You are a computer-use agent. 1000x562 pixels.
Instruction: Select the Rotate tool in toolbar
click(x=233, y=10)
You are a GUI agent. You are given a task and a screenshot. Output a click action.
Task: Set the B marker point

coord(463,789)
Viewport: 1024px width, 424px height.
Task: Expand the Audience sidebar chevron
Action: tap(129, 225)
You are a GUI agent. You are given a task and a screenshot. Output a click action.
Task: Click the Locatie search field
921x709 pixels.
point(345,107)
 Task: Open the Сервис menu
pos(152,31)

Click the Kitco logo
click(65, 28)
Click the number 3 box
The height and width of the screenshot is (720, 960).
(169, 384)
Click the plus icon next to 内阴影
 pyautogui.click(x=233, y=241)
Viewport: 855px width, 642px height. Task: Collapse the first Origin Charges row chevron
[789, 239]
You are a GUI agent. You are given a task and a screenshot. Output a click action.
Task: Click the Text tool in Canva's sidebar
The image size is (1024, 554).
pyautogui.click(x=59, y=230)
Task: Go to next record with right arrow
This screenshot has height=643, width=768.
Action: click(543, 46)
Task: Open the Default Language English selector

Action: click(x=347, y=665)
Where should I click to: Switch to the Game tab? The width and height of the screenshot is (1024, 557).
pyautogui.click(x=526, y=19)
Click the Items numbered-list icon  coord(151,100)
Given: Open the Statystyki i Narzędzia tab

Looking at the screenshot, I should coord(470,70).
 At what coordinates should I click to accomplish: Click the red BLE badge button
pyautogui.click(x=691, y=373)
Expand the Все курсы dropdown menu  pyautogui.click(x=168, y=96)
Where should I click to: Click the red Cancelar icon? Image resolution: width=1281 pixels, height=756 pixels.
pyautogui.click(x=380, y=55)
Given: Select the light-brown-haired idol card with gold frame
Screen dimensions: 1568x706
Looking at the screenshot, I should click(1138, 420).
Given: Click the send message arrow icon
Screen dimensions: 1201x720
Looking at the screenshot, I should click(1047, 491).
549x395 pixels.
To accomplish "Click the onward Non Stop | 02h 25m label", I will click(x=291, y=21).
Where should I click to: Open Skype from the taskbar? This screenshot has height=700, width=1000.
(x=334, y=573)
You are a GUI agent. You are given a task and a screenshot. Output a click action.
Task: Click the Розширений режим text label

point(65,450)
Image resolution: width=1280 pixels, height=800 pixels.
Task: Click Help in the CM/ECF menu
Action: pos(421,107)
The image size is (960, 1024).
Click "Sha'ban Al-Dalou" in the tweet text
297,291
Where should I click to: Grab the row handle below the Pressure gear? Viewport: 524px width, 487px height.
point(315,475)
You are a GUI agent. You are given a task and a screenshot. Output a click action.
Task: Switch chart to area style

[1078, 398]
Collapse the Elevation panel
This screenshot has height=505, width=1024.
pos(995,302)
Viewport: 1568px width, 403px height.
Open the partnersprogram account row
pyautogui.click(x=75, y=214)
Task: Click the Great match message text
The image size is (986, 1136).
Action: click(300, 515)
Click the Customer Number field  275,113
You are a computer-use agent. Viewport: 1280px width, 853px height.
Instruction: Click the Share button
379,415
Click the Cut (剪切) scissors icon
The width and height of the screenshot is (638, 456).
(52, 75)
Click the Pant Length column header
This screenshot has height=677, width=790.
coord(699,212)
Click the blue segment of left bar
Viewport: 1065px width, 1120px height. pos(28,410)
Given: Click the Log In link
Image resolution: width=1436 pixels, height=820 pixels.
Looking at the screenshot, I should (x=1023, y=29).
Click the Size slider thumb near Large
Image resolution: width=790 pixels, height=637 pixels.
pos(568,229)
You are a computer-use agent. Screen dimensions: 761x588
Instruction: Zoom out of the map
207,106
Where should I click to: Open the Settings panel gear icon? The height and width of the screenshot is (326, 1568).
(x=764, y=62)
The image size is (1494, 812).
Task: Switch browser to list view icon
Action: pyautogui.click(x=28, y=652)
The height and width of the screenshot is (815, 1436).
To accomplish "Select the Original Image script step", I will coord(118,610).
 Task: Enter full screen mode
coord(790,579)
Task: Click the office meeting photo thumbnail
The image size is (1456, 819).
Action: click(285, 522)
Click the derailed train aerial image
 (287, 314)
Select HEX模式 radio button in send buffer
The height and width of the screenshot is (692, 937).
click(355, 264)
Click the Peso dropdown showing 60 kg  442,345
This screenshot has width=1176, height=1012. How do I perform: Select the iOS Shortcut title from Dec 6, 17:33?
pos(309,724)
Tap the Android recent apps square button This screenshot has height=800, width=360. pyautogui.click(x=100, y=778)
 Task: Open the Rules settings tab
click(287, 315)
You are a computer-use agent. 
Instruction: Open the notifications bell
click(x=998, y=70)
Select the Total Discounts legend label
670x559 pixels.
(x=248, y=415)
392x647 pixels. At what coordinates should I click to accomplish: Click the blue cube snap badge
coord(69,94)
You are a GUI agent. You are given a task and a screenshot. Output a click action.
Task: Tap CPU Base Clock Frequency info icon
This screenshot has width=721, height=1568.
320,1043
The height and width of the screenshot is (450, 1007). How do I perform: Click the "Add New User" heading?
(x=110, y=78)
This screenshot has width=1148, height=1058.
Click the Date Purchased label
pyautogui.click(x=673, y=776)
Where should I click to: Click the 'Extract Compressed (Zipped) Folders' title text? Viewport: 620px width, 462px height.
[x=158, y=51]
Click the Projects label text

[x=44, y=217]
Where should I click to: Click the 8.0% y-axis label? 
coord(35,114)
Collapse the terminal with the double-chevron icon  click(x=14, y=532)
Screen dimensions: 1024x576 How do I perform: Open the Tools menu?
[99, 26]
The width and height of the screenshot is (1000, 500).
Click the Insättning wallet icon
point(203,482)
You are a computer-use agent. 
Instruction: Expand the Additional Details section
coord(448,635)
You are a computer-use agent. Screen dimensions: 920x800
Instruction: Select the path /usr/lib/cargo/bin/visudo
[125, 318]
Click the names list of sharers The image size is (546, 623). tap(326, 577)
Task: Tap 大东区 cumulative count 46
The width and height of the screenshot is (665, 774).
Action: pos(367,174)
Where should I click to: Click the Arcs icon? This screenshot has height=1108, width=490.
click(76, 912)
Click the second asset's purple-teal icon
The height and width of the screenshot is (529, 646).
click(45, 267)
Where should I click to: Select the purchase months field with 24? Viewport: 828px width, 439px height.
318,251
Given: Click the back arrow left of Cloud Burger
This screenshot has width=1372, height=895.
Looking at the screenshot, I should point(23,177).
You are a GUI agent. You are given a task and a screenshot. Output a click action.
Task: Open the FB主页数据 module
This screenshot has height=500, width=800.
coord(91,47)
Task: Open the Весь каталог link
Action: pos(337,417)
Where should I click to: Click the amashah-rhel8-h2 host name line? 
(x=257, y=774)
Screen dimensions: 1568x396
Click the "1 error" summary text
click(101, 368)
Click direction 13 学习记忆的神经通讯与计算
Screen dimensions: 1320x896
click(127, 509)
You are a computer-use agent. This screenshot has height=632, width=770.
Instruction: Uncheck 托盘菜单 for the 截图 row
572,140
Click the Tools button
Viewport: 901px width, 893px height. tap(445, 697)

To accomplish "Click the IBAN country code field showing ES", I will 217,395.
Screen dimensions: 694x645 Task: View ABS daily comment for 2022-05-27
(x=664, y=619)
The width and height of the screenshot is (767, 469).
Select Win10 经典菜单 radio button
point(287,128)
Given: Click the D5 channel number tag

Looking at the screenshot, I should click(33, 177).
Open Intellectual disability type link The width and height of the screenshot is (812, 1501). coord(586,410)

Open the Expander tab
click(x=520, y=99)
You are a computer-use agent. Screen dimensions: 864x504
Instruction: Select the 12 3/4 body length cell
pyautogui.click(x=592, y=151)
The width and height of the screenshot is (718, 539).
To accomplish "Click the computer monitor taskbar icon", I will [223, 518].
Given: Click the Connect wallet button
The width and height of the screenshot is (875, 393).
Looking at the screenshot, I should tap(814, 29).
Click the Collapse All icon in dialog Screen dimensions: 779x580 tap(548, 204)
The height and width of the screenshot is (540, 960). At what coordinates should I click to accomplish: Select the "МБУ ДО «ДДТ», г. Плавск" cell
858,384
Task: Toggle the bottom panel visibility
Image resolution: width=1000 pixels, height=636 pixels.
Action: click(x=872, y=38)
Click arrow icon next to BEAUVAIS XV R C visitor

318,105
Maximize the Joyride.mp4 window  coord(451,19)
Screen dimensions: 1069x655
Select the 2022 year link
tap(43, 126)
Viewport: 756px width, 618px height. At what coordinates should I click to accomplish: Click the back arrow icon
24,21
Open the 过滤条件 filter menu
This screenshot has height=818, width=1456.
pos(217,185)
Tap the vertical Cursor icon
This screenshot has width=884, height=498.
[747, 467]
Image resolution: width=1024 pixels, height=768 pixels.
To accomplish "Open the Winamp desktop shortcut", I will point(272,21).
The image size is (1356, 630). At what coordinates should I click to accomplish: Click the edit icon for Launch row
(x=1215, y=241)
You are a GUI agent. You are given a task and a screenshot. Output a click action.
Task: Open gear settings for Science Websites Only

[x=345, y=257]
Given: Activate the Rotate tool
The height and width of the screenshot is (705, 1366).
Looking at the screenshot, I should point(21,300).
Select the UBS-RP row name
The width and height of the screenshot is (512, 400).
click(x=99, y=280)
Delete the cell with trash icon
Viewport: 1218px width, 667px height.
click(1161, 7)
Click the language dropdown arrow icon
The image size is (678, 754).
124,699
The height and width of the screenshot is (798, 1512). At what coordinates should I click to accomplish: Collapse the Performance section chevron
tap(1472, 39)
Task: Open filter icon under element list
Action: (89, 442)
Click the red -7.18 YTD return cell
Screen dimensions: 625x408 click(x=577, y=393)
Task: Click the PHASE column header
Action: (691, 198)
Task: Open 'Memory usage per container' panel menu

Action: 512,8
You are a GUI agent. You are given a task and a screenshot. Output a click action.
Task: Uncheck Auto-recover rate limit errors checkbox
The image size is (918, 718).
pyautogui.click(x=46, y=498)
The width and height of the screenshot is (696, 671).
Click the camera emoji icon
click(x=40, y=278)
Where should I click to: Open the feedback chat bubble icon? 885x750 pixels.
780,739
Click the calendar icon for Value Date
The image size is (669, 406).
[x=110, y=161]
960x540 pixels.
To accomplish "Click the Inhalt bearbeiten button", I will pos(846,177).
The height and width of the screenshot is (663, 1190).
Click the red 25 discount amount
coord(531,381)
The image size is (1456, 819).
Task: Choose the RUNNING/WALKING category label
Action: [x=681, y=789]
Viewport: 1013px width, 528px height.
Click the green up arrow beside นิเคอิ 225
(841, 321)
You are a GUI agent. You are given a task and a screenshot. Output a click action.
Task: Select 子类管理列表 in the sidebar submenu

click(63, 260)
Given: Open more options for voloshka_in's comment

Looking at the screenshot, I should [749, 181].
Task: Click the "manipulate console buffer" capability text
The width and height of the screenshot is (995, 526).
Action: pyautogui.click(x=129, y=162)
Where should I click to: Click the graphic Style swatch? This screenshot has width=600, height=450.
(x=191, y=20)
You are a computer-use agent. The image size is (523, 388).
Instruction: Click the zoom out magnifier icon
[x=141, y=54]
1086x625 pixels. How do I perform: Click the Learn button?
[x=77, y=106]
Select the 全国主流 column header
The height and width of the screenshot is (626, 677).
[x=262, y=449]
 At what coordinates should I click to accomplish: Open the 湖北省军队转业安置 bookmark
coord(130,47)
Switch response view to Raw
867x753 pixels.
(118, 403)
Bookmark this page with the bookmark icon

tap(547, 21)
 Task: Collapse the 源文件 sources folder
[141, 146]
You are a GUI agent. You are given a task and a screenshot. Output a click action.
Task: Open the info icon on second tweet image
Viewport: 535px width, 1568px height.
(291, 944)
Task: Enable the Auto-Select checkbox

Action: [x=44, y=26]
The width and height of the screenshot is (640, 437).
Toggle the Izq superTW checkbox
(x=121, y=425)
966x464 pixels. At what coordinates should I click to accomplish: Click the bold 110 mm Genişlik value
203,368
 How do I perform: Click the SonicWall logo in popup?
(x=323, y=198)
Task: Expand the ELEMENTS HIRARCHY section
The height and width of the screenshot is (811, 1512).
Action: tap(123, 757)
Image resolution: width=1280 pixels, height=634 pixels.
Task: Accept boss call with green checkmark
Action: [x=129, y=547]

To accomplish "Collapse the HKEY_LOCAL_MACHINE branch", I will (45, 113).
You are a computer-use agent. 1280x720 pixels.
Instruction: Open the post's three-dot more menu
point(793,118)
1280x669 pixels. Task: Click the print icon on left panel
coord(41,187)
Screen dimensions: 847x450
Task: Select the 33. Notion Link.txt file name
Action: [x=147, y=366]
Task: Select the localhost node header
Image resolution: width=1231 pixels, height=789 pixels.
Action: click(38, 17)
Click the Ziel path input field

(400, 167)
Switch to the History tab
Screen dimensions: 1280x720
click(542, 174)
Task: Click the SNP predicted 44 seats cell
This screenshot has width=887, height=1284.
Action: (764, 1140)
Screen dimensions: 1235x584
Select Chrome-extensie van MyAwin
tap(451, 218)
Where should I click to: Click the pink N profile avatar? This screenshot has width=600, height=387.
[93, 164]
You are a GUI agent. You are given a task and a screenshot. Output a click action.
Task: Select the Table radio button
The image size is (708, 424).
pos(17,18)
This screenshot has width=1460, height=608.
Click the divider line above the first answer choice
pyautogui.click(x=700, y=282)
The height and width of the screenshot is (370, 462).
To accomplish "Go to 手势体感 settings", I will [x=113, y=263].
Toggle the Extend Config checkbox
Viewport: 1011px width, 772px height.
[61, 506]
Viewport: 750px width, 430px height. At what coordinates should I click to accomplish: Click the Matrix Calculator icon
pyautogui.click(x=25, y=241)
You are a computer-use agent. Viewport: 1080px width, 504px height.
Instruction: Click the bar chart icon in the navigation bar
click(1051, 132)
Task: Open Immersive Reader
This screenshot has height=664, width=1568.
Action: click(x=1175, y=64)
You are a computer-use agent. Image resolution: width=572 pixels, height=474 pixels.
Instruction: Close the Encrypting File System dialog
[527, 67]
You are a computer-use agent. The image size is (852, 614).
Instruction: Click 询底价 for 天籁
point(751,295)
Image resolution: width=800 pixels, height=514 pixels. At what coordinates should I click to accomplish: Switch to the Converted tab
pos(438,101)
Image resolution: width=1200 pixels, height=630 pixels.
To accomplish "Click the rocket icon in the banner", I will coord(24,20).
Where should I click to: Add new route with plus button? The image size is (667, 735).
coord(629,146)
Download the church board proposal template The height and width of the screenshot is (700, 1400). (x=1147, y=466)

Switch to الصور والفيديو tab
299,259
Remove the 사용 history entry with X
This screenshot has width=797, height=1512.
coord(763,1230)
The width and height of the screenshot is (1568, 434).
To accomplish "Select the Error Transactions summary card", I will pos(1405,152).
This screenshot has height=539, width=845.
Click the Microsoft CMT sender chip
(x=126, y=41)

+++++

» **Your instructions**
Report only a number, the count of lines in the listing that contain the word "will".

» **Exercise response**
10